Selama ini, produksi kopi luwak sangat bergantung dengan alam, yakni musim buah kopi, luas wilayah perkebunan, dan populasi binatang luwak. Sehingga, sulit memprediksi jumlah produksinya.
Makin besarnya permintaan kopi luwak juga mulai berkembang usaha budi daya luwak untuk memproduksi kopi luwak. Namun, budi daya luwak memiliki beberapa kelemahan, antara lain biaya produksi mahal, mengingat di luar musim panen kopi, luwak tetap memerlukan biaya pakan, hingga mengancam kelestarian luwak buah di alam.
Peneliti IPB University, Erliza Noor, berinovasi membuat kopi luwak lewat teknologi enzimatis.
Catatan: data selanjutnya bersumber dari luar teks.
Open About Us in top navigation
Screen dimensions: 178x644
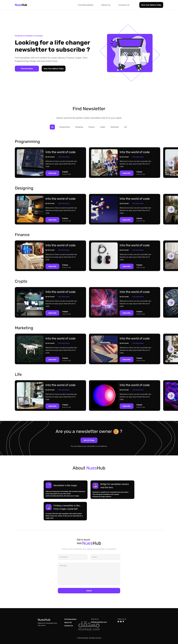click(x=106, y=5)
Teknologi ini berhasil menghasilkan produk kopi dengan kualitas dan kandungan nutrisi lebih baik dari kopi luwak komersial.
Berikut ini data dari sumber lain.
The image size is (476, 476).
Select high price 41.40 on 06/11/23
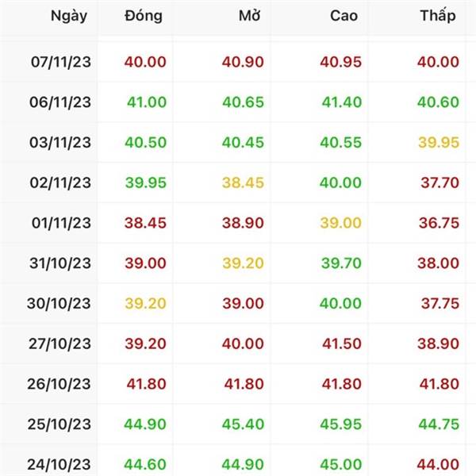pos(342,102)
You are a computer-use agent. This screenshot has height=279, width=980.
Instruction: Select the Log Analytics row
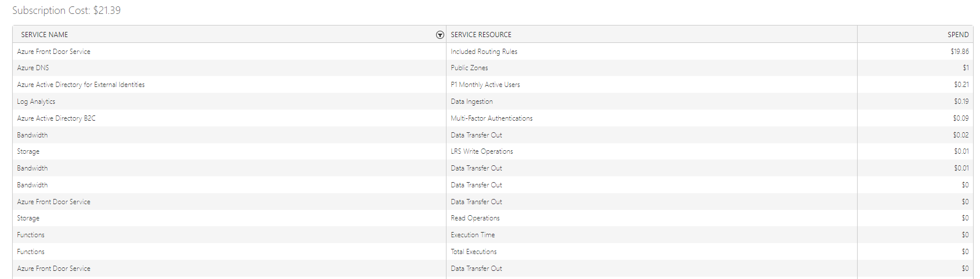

“Teknologi enzimatis merupakan teknologi yang mengadaptasi kondisi fermentasi biji kopi di dalam pencernaan hewan luwak. Teknik ini dipilih karena identik dengan proses terbentuknya kopi luwak, yaitu luwak mendegradasi kulit kopi dan mengeluarkan biji dalam feses,” ujar Erliza dalam acara Pekan Riset dan Inovasi IPB 2024 dalam keterangan tertulis yang diterima Medcom.id, Rabu, 18 Desember 2024.
Dari segi konsumen, persepsi kopi sebagai hasil dari feses luwak menimbulkan keengganan untuk mengonsumsi kopi luwak. Oleh karena itu, Erliza menyebut pembuatan kopi secara enzimatis menggunakan mikroba asal luwak menjadi alternatif proses produksi tanpa mengurangi mutu dan cita rasa kopi luwak.
Baca juga: Profesor IPB Ciptakan Inovasi Domba Premium, Ini Keunggulannya |
“Kopi hasil fermentasi enzimatis untuk semua perlakuan menunjukkan penurunan kafein terhadap biji kopi yang lebih besar, yaitu 48-69 persen dibanding kopi luwak komersial yaitu 9 persen,” papar Erliza.
Dari segi nutrisi yang dihasilkan, kopi fermentasi enzimatis juga menunjukkan kenaikkan kandungan asam-asam yang baik untuk kesehatan seperti asam laktat, butirat, dan askorbat. Sementara itu, asam oksalat yang membahayakan tubuh dihasilkan lebih rendah.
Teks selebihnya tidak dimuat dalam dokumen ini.